I continued to breath deep and relax so I could hear/feel/see the answer. I relaxed right into sleep. I dreamt of a friend I knew 20 years ago. He had aged and become a teacher. A group of us were fighting an enemy that took away our valuables and disrupted our lives.

I woke up asking myself "What's the point of gaining anything if it's just going to be taken away?" Material posessions, friends, family, routines, memories -- nothing is beyond the reach of being taken away. So why should I do anything?

Experience. The experience of Will.

Anxiety

Full day of anxieties and tremblings. Fragments of thoughts and feelings I can't quite coalesce. I keep catching myself being/becoming attached to outcomes...knowing full well that it expresses neediness.

External and internal stressors involved in circular thoughts and feelings. Breaking state became very tiring. Feeling of being on verge of full nervous breakdown.

Went to bed last night depressed -- low energy, loneliness, anxious. Severe burning sensation left shoulder and back.

Wednesday, February 01, 2006

Mirror and Mantra

I put a mirror on my desk . I'm getting feedback from others that I look angry or upset. It could be that I'm lying to myself so well that I don't even realize it. So I'm keeping a mirror here so I can see what they are talking about. Also, it's interesting to see the differences after doing some of the exercises. I should probably take pictures for measurement.
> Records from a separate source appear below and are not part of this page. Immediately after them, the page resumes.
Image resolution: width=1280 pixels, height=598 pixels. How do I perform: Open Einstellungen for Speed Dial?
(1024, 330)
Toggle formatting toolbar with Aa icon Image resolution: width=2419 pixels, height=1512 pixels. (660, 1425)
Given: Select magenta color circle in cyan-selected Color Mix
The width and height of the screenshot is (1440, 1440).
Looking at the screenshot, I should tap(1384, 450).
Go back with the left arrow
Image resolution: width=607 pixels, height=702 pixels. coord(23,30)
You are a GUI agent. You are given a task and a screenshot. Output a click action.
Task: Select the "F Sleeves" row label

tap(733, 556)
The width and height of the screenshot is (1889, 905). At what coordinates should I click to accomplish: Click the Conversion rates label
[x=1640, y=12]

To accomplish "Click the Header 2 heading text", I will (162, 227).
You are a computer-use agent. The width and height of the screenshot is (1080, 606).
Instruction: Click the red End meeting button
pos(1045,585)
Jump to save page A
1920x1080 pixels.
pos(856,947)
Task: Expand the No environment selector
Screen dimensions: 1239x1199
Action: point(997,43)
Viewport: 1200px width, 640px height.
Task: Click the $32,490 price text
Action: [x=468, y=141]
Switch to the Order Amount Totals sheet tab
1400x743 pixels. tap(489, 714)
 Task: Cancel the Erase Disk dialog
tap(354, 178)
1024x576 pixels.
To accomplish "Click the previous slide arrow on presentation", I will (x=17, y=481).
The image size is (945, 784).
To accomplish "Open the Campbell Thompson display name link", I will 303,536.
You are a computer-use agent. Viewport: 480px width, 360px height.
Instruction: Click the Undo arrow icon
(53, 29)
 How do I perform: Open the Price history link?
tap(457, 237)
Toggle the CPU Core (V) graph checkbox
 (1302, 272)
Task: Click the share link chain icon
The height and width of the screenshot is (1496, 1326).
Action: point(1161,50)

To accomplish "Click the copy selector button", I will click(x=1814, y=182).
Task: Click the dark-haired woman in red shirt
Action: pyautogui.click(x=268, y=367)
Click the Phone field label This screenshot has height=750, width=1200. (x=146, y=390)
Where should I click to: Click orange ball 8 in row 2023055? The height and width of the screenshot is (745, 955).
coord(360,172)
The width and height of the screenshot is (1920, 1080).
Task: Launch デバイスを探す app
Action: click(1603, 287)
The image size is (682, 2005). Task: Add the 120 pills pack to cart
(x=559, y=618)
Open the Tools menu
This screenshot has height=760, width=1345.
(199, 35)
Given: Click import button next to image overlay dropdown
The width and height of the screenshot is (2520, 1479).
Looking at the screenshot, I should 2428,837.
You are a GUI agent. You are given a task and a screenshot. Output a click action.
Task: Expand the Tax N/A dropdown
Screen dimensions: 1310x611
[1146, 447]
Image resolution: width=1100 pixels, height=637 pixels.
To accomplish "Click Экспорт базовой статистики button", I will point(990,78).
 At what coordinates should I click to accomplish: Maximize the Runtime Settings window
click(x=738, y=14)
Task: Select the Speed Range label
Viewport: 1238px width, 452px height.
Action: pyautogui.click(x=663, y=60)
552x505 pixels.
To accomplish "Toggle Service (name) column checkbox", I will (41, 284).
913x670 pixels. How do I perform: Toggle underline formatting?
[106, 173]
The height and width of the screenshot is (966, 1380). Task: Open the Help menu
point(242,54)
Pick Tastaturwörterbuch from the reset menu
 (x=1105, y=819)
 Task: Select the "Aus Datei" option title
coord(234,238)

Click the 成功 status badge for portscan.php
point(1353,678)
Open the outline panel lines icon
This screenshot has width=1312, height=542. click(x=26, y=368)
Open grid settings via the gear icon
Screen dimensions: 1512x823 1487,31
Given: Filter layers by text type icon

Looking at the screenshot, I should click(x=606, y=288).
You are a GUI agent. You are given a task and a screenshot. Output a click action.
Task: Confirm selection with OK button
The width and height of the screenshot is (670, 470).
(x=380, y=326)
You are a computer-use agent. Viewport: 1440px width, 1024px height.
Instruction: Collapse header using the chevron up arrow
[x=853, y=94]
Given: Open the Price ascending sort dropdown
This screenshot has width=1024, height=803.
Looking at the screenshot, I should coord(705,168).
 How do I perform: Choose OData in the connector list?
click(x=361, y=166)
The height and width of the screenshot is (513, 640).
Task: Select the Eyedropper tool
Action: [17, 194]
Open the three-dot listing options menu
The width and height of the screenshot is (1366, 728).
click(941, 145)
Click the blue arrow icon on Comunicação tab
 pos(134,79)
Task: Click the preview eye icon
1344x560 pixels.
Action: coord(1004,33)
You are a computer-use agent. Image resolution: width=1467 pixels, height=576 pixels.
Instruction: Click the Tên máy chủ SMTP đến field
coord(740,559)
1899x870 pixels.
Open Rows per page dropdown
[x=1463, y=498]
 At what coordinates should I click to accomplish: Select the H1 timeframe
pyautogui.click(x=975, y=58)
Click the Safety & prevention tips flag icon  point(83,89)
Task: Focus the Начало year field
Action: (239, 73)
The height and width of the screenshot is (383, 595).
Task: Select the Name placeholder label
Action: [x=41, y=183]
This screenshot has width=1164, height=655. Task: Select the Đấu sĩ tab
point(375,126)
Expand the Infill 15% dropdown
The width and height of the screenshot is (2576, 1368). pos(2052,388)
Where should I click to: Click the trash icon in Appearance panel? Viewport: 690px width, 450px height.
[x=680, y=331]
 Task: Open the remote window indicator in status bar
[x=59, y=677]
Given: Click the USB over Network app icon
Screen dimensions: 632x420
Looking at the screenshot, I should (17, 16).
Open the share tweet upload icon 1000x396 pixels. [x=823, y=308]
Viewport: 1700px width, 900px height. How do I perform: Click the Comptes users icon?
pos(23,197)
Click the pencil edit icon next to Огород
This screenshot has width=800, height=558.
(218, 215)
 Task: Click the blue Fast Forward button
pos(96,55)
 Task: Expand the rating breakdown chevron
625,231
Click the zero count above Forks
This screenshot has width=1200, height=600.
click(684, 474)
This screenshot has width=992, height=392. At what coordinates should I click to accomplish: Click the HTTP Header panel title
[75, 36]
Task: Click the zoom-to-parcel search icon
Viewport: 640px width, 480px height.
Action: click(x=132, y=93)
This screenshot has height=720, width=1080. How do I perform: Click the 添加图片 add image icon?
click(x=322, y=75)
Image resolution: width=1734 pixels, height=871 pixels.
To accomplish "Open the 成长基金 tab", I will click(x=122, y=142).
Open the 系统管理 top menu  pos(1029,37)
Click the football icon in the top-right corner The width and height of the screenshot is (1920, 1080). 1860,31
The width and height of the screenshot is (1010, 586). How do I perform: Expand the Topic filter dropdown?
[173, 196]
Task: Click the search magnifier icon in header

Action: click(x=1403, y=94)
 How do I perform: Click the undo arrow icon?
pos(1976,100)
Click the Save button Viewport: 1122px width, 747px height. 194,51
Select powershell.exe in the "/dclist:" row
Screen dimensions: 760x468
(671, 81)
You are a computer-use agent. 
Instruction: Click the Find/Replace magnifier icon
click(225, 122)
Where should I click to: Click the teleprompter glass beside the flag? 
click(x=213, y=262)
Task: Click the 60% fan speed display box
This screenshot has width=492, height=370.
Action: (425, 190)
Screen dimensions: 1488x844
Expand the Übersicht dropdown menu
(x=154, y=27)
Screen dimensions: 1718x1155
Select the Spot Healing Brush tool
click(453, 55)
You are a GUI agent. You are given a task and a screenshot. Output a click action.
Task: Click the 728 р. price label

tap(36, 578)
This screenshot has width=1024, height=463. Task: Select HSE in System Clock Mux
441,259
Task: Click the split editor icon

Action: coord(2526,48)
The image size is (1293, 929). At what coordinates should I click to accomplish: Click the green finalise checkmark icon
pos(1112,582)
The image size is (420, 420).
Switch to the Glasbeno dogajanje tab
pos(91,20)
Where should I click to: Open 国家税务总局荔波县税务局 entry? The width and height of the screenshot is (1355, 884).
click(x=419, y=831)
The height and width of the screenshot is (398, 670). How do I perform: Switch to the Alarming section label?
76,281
The mantra I use for emotional switching is the Law. My definition of Will keeps changing. Will currently defined as the combined, multiple intelligence selves using conscious decisions and intent.
So getting high on Love is the Law, love under Will. Love, that chemical release of oxytocin and neuro transmitters. Chemicals administered under will. Do what thou wilt shall be the whole of the law. And that's where the infinite loop kicks in and I am HIGH. Consciously kick off sub/un/conscious routines to change brain chemistry to accomplish whatever. Motherfuckin' magick.